There's only so much one guy can take, so when I received my 25th ding letter that year, I decided to take some action. It was from a very large law firm headquartered in Chicago, and it was a typical form letter written by a faceless hiring partner's secretary, undoubtedly signed hastily by the partner as he laughed diabolically before sexually harassing a young female associate. I decided to write back -- a reverse ding letter, if you will. Using a similar tone and format as a standard ding letter, I thanked him for his ding letter and explained that our address received a lot of ding letters, but his was the 25th, so I was rejecting it. I sent it via post, and hoped perhaps this asshole would have a sense of humor and at least give me a call. No such luck. Instead, I assume that got me blackballed from the Chicago legal community for several years.
Fast forward fourteen years. Today, I read an article about a high school student in North Carolina who applied to Duke, but didn't get in. Upon receiving her ding letter from Duke, she wrote an e-mail (kids these days and their lack of formality) back rejecting Duke's rejection. It read:
Dear Duke University Admissions,
Thank you for the rejection letter of March 26, 2015. After careful consideration, I regret to inform you that I am unable to accept your refusal to offer me admission into the Fall 2015 freshman class at Duke.
This year I have been fortunate enough to receive rejection letters from the best and brightest universities in the country. With a pool of letters so diverse and accomplished I was unable to accept reject letters I would have been able to only several years ago.
Despite Duke's outstanding success in rejecting previous applicants, you simply do not meet my qualifications. Therefore I will be attending Duke University's 2015 freshmen class.
I look forward to seeing you then.Brilliant! However, this poor girl suffered the same fate as I did with my reverse ding letter. Duke e-mailed her back and reiterated that she would not be admitted to Duke.

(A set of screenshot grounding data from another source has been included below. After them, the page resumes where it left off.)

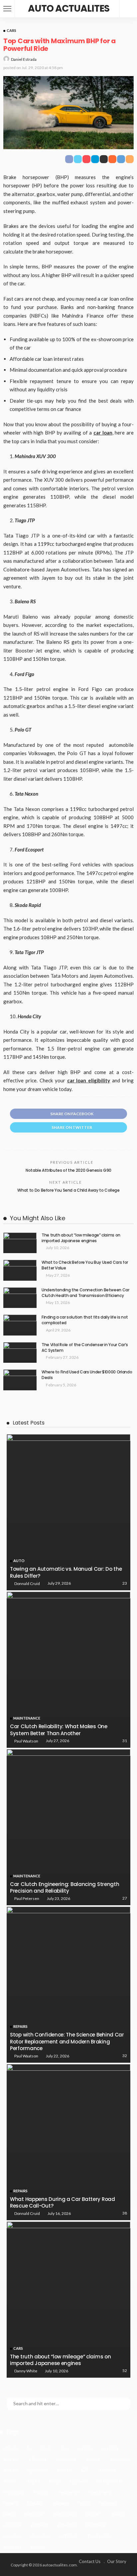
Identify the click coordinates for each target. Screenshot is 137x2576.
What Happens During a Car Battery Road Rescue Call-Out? (62, 2202)
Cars (11, 30)
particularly (65, 2514)
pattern (94, 2514)
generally (38, 2470)
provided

Nonetheless, it was a bold move on her part, and as a reverse dinger myself, I applauded her moxie.
The article doesn't mention what other colleges rejected her (which she alludes to in her e-mail to Duke), but does mention that she was accepted to South Carolina. Much like my arrogance in thinking that, with a middling first-year GPA, I would have had a shot at landing a job at one of the top firms in the world, perhaps this young woman was trying to outkick her coverage, so to speak, since Duke is ranked #8 in the venerable U.S. News & World Report rankings of national universities -- tied with Penn and ranked higher than three other Ivy League schools -- and has a 12.3% acceptance rate. On the other hand, South Carolina is ranked #113 -- in the bottom half of the academically challenged SEC and ahead of only 14 of the 65 "Power Five" conference schools -- and has an acceptance rate of 64.4%.
So, maybe the lesson to be learned by all of this is that you shouldn't be upset or surprised when you fail to do something you are wholly unqualified to do. Aim low, people, and you'll never be disappointed. Most importantly, humor is the best medicine for rejection.